What to produce – Look through the data and write out every line with the word "politika" in it.

(Collected data)
((

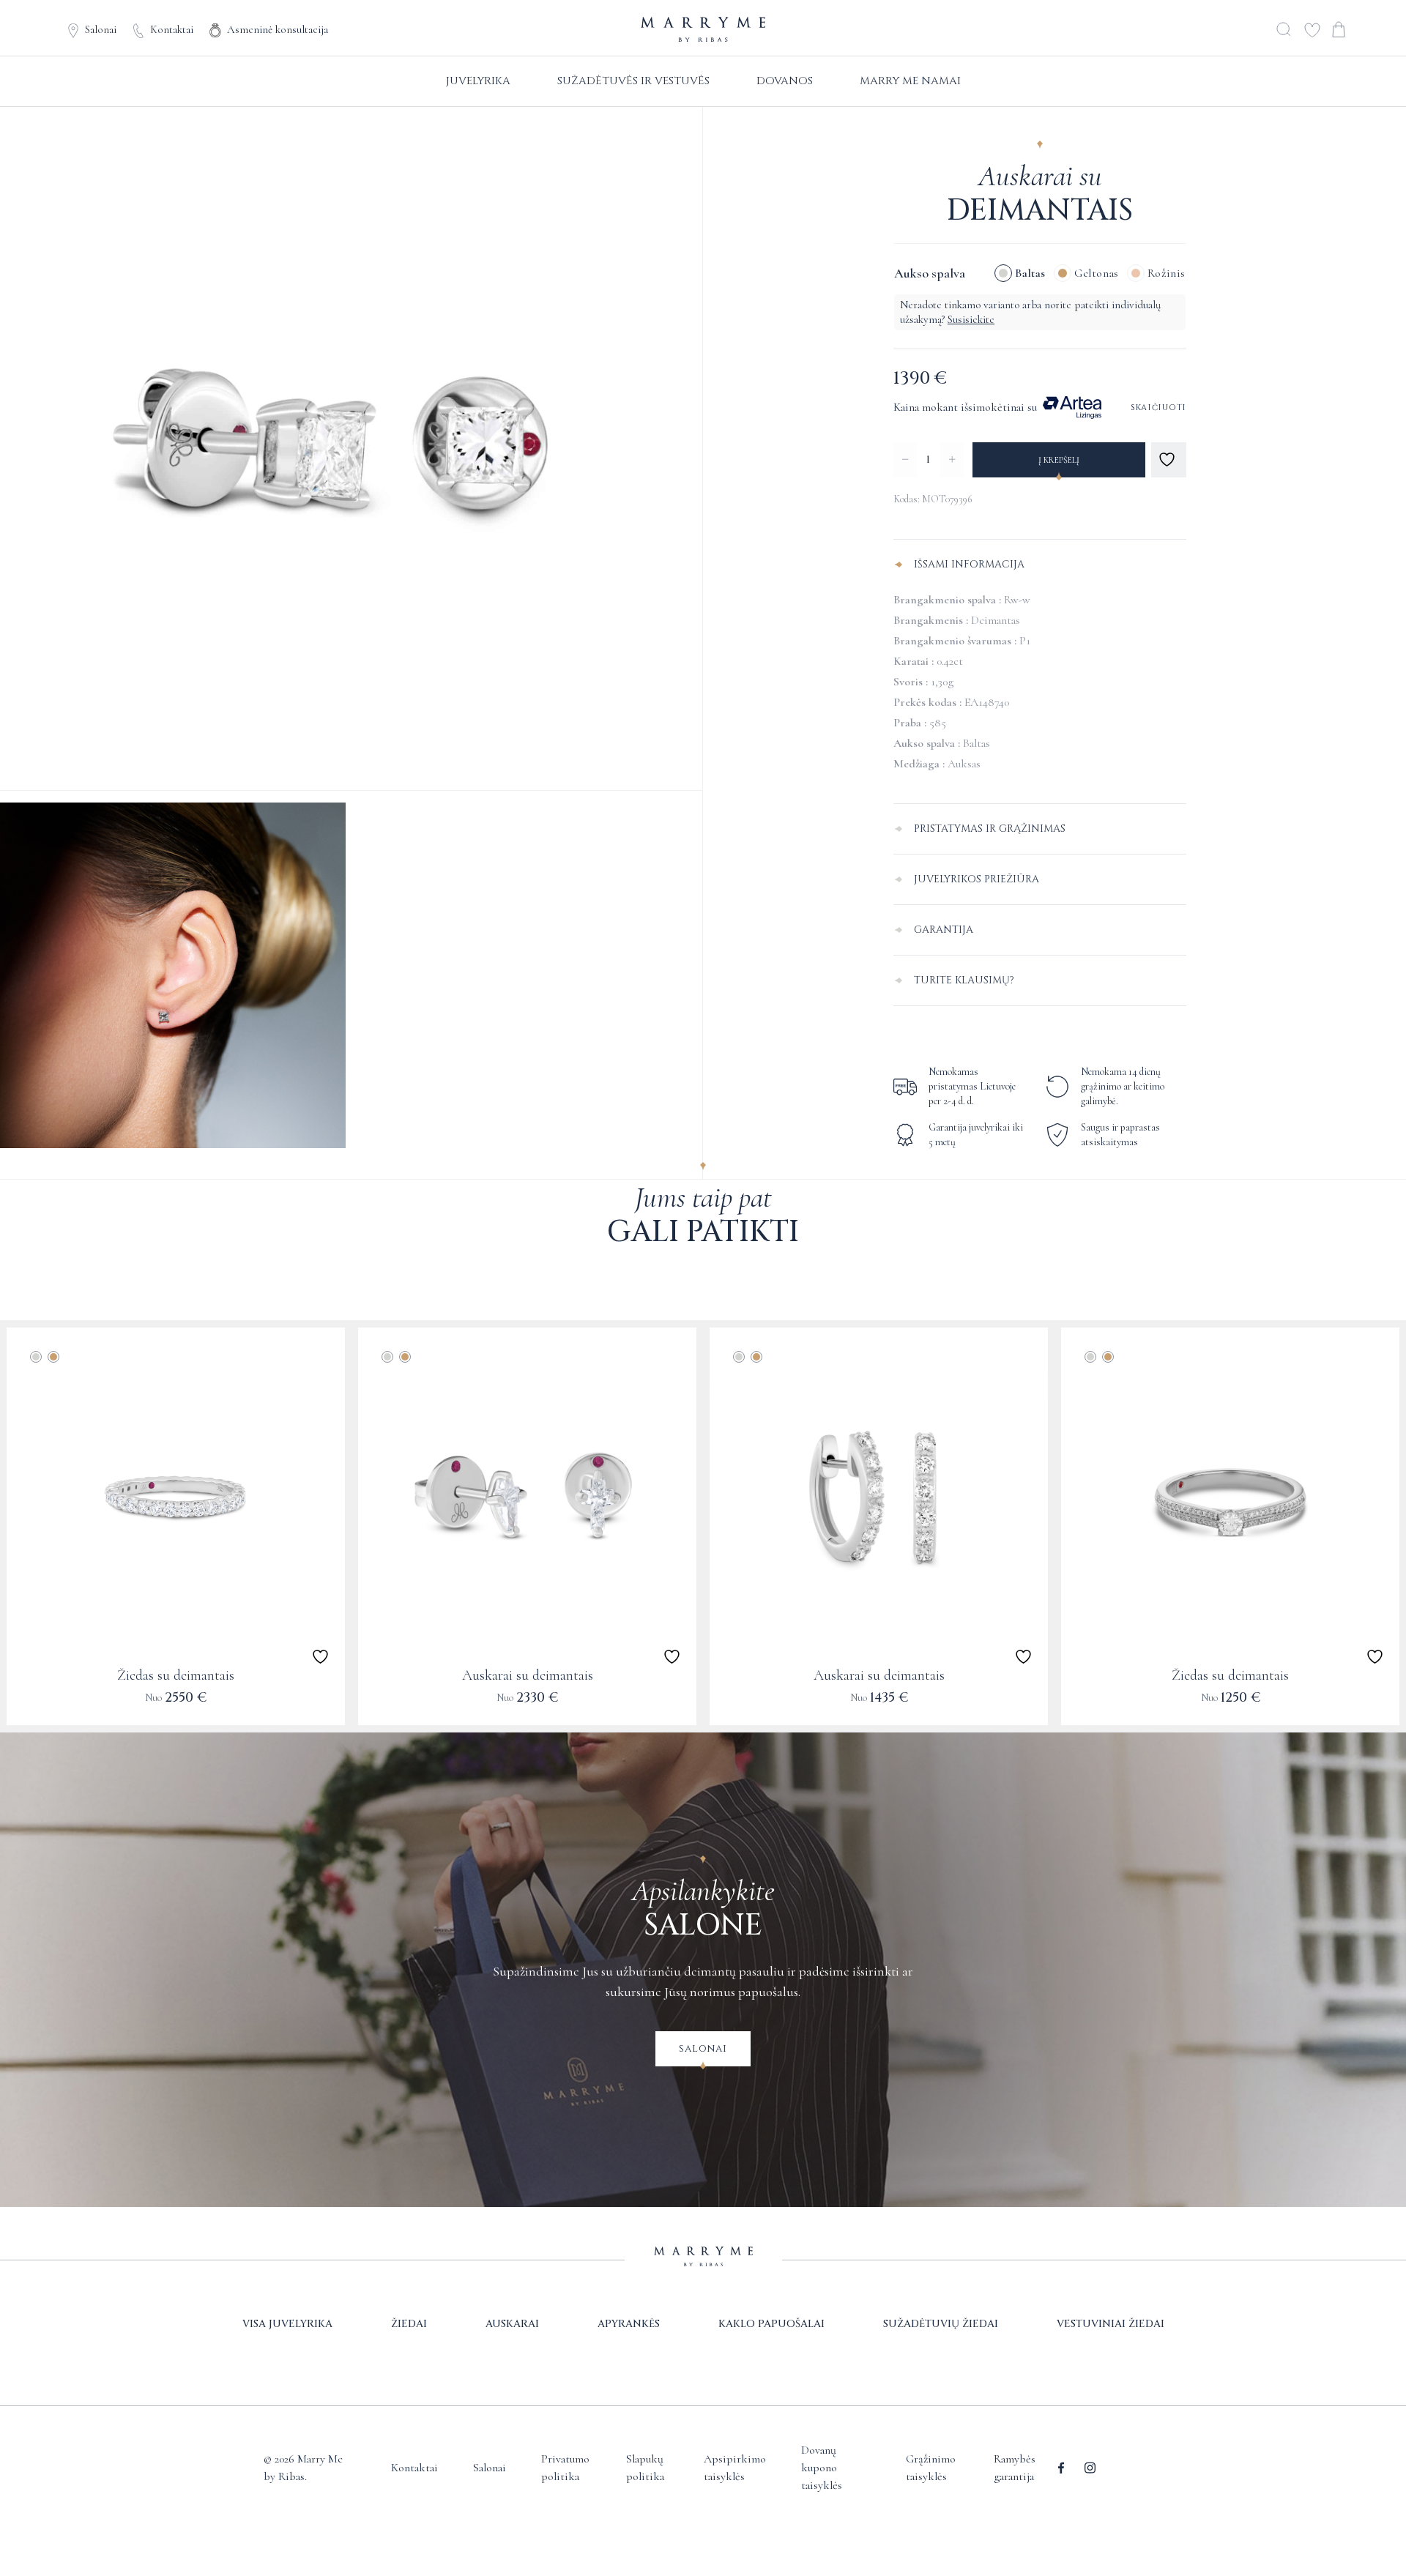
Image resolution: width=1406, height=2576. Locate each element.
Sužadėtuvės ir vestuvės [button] (633, 81)
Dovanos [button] (784, 81)
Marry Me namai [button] (910, 81)
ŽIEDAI (409, 2324)
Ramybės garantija (1014, 2468)
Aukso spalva (929, 273)
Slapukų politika (645, 2468)
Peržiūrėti (175, 1707)
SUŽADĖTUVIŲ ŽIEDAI (940, 2324)
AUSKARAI (512, 2324)
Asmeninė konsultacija (277, 29)
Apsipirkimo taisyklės (735, 2468)
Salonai (100, 29)
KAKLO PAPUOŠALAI (771, 2324)
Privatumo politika (565, 2468)
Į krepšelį (1058, 460)
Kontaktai (171, 29)
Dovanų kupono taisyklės (821, 2468)
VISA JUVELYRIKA (287, 2324)
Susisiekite (971, 319)
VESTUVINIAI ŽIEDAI (1110, 2324)
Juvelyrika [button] (478, 81)
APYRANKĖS (629, 2324)
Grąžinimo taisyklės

))

Exercise answer –
Slapukų politika (645, 2468)
Privatumo politika (565, 2468)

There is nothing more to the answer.